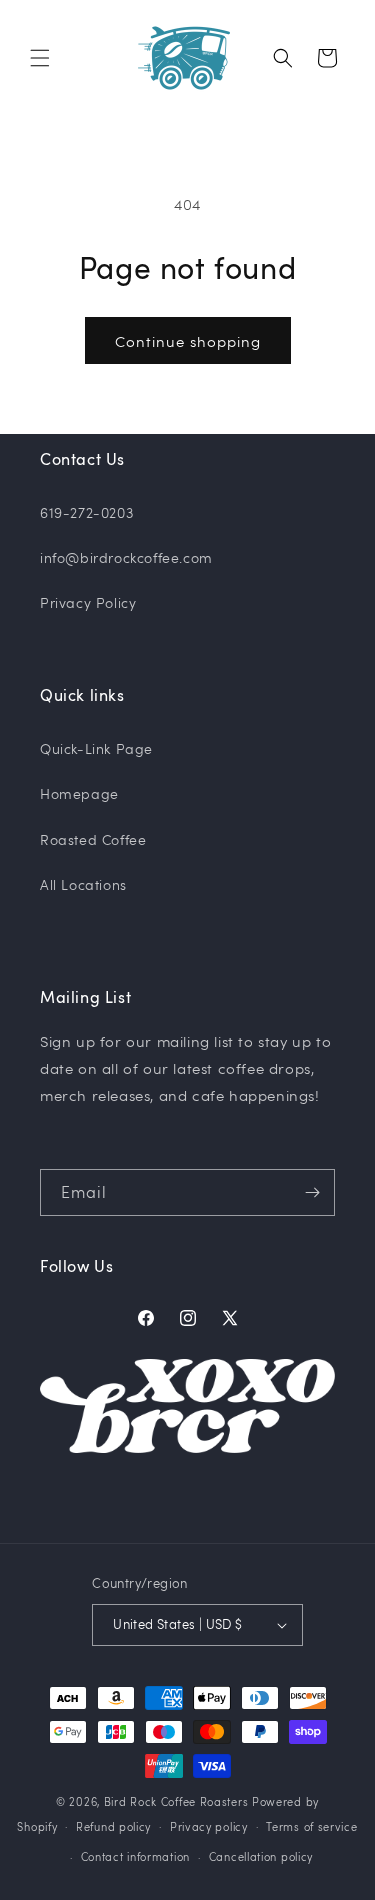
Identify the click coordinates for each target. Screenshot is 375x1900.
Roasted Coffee (93, 839)
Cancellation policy (261, 1856)
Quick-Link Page (96, 748)
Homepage (79, 793)
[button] (40, 58)
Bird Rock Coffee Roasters (176, 1801)
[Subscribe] (312, 1192)
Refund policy (113, 1826)
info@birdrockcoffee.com (126, 557)
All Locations (83, 884)
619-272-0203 (86, 512)
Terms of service (311, 1826)
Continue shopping (188, 341)
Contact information (135, 1856)
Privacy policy (209, 1826)
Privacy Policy (88, 602)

··········

§ **PROBLEM**
Please copy exactly the lines from the one that contains "Cancellation policy (261, 1856)" up to and including the final line of the listing above.

§ **RESULT OF THE TASK**
Cancellation policy (261, 1856)
Quick-Link Page (96, 748)
Homepage (79, 793)
[button] (40, 58)
Bird Rock Coffee Roasters (176, 1801)
[Subscribe] (312, 1192)
Refund policy (113, 1826)
info@birdrockcoffee.com (126, 557)
All Locations (83, 884)
619-272-0203 (86, 512)
Terms of service (311, 1826)
Continue shopping (188, 341)
Contact information (135, 1856)
Privacy policy (209, 1826)
Privacy Policy (88, 602)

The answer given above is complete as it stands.